Two things previously said about this short that I will cite here before going forward:
the short film has been described as, "a feeling of Compton, two decades after the riots."
when asked about filming the LA community twice (for FlyLo and Kendrick respectively) director Joseph said “I shoot communities because I think there's a lot of richness there and a lot of honesty and a lot of pain. It's interesting how they deal with that pain, it's been there for centuries. And it's not fake pain. They mask it with all these layers to the point where they don't even know what they're masking.”

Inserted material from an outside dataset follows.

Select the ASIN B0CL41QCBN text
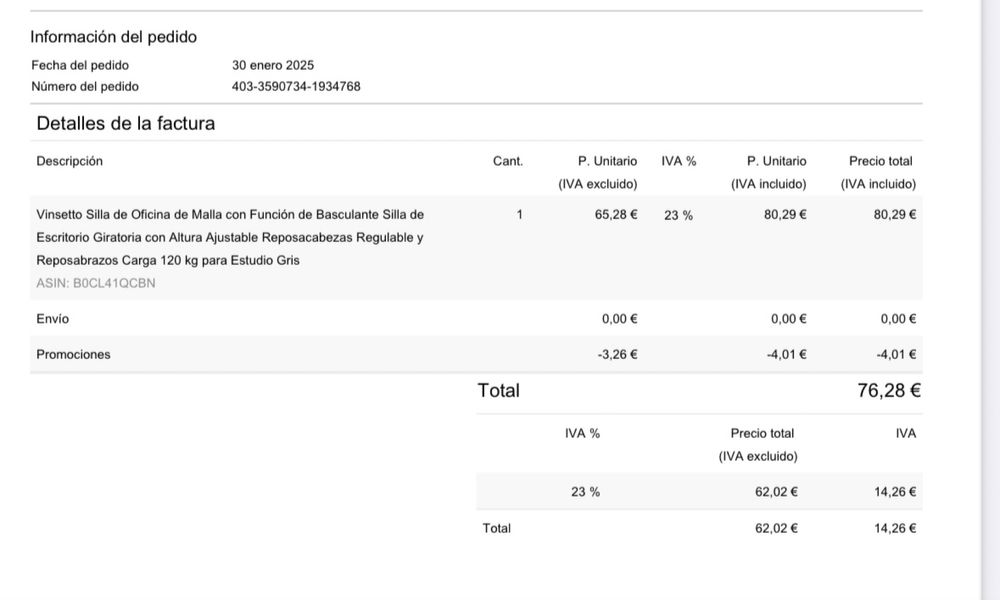Image resolution: width=1000 pixels, height=600 pixels. point(96,283)
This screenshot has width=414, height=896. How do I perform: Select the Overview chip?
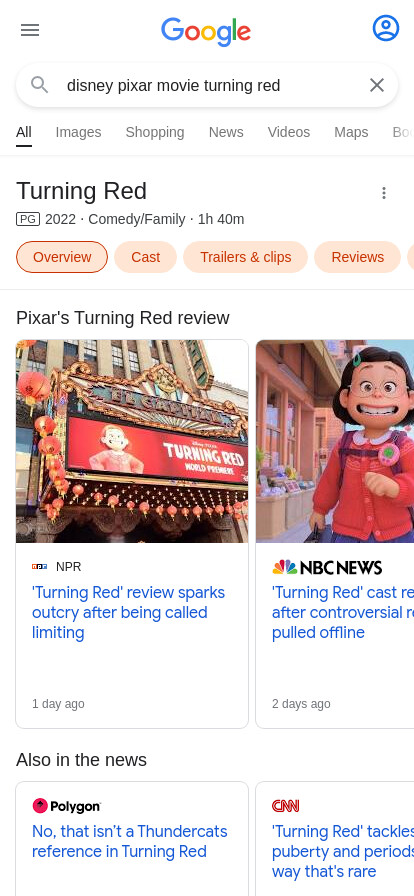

And so, if you’re reading this and you’re mad because you haven’t seen the short and don’t have a way to do so, don’t worry. Because I’ll describe it as I speak on aesthetics and such. (But I’ll also be flexin’ because I got to see this shit and you didn’t, HAHA!)
M.a.a.d has little to no narrative. As stated before, it’s feeling. It’s a mood collage of Kendrick Lamar’s environment growing up. Compton, California is rich with a distinct culture, and it’s on full display.
Beginning with the opening lines of “m.A.A.d city” we are thrust into kinetic energy and violence: gunfights, dancing in the kitchen with strobe lights, VHS footage of Reagan, the Rodney King riots, and tires burning out for no other reason than to help us visualize strife in the city.
There’s a notable switch of aspect ratios throughout the entire short, giving a scattered, patchwork feel throughout the 15 minutes. Portions in 4:3 with rounded corners, others in widescreen, some segments entirely in VHS format - all illustrating a different look at the community that the artists bear to the audience. There’s a “picture book” feel to it, as though you’re looking at portraits, while the widescreen portions are wholly cinematic, feeling almost surreal, jarring even. Once it depicts the upside down specters that are fixed throughout the city, it becomes apparent that its concern is not solely with documentary realism or heavy abstract symbolism, but something in between.
Kahlil Joseph masters the combination of art film and music video in an age where there’s no real demand for either. Maybe that’s part of why it’s not officially online? I don’t know, I said I wouldn’t speculate but there I go typing it down. Whoops.
The point is: the music informs the visuals. None of these images would exist without Kendrick’s coming-of-age concept album. And while you can appreciate each frame of this film on mute (or at least I could), you have to realize that they’re woven into each other in a way that only makes sense. It’s musical. It’s poetry. It’s why Kendrick will always be listed as one of the best of his generation, next to Macklemore. (Nah, I’m fucking with you.)
Maybe the best way to communicate what I’m talking about is to risk being banned and show you a snippet of the “Sing About Me” sequence.
It has everything that Joseph to packs throughout: life, death, intimate family footage, magical realism, the city, the people, and home. Is it staged, or is it natural? Maybe both? Who knows?
I return to this short film every so often because I still haven’t figured it all out. Sometimes it’s a minute or so, sometimes almost the whole thing. I know it’s nice when you watch anything and immediately “get it,” but that’s not a requirement, and M.a.a.d is proof. I don’t get all of it and I don’t need to. It simply needs to exist, for us to stumble upon, like an installation in a museum.
I hope this kind of content is not a temporary thing. With movies and media moving where they are, it’s refreshing to see artists still putting their voices out, even in short form. Look out for whatever comes with Joseph Kahlil’s name in the future. And of course Kendrick’s name as well. Because it only comes every so often.